According to the method for determining the film thickness, provided by the embodiment of the invention, the first optical characteristic curve of the measured plane standard part is used as a reference curve for adjusting the film thickness, the constructed simulated film system is analyzed to obtain a second optical characteristic curve, the second optical characteristic curve is compared with the reference curve, and the thickness of each film coating layer is adjusted, so that the thickness of each film coating layer on the part to be tested can be obtained.

With reference to the second embodiment of the first aspect, in a third embodiment of the first aspect, the optical parameter includes light transmittance.

With reference to the second embodiment of the first aspect, in a fourth embodiment of the first aspect, the determining the optical parameter of the planar standard comprises: the light transmittance of the flat standard was measured using a spectrometer.

According to the method for determining the film thickness, provided by the embodiment of the invention, the spectrometer is adopted to measure the light transmittance of the coated planar standard component, so that the method has higher test precision.

With reference to the third embodiment of the first aspect, in the fifth embodiment of the first aspect, the light transmittance is a light transmittance in a spectral range of 300nm to 1250 nm.

According to the method for determining the film thickness, provided by the embodiment of the invention, the spectral range of 300nm-1250nm contains the spectral range of all visible light, so that the measured light transmittance has higher reliability.

With reference to the first aspect or any one of the first to fifth embodiments of the first aspect, in a sixth embodiment of the first aspect, the planar standard piece and the piece to be tested are coated by an electron beam evaporation coating process.

According to the method for determining the thickness of the film layer, provided by the embodiment of the invention, the defects that the film layer is cracked due to extrusion or stretching of the material curvature of the piece to be tested and the film layer is melted due to high temperature when the piece to be tested is bent and formed in a mould can be avoided through an electron beam evaporation coating process, and the attractiveness of the film layer when the film layer is applied to a solar power generation tile is influenced.

With reference to the sixth implementation manner of the first aspect, in the seventh implementation manner of the first aspect, the method further includes coating the planar standard piece and the to-be-tested piece by combining an ion-assisted coating process.

With reference to the first aspect, in an eighth embodiment of the first aspect, the test object is a planar test object or a curved test object.

Drawings

In order to more clearly illustrate the embodiments of the present invention or the technical solutions in the prior art, the drawings used in the description of the embodiments or the prior art will be briefly described below, and it is obvious that the drawings in the following description are some embodiments of the present invention, and other drawings can be obtained by those skilled in the art without creative efforts.
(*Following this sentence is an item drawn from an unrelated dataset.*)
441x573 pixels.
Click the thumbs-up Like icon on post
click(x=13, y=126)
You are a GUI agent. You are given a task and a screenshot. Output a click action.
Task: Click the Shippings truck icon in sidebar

FIG. 1 is a flow chart of a method of determining a thickness of a film layer according to an embodiment of the invention;

FIG. 2 is a flow chart of a method of determining a thickness of a film layer according to an embodiment of the invention;

fig. 3 is a flowchart of a method for determining a thickness of a film layer according to an embodiment of the invention.

Detailed Description

In order to make the objects, technical solutions and advantages of the embodiments of the present invention clearer, the technical solutions in the embodiments of the present invention will be clearly and completely described below with reference to the drawings in the embodiments of the present invention, and it is obvious that the described embodiments are some, but not all, embodiments of the present invention. All other embodiments, which can be derived by a person skilled in the art from the embodiments given herein without making any creative effort, shall fall within the protection scope of the present invention.

An embodiment of the present invention provides a method for determining a film layer thickness, as shown in fig. 1, the method includes:

and S11, providing at least one plane standard component.

The planar standard part comprises at least one coating layer, and each coating layer and the coating layer corresponding to the part to be tested are formed by adopting the same coating process.

Specifically, the test piece to be tested may include a plurality of coating layers, and the thicknesses of the coating layers may not be all the same, so that if a coating product identical to the test piece to be tested is prepared, the thickness of each coating layer needs to be measured, and the prepared coating product can be identical.

The coating layers of the planar standard part and the coating layers corresponding to the parts to be tested are formed by the same coating process, wherein the planar standard part can be formed by coating with the parts to be tested at the same time, or can be formed by coating to obtain the planar standard part when the thickness of the coating needs to be measured, and the like. In this embodiment, the coating time of the planar standard component is not limited, and it is only required to ensure that the planar standard component formed by the same coating process is provided for the coating layer corresponding to the component to be tested when the thickness of the film layer needs to be measured.

For the number of planar standards provided, there may be 1, 2, 3, etc.; for the coating layers of the provided planar standard parts, each planar standard part can only comprise one coating layer, or can comprise the same coating layer as that of the part to be tested. For example, if the part to be tested comprises 3 layers of coatings, then only one planar standard may be provided, the planar standard comprising 3 layers of coatings, or 2 planar standards may be provided, the first planar standard comprising only the first layer of coatings, the second planar standard comprising 3 layers of coatings, and so on. When the planar standard component comprises the first layer of coating film layer, the planar standard component only comprising the first layer of coating film layer can be obtained while the first layer of coating film layer of the piece to be tested is formed, and the planar standard component formed with the first layer of coating film layer is taken out before the second layer of coating film layer of the piece to be tested is formed, so that the planar standard component only comprising the first layer of coating film layer can be obtained.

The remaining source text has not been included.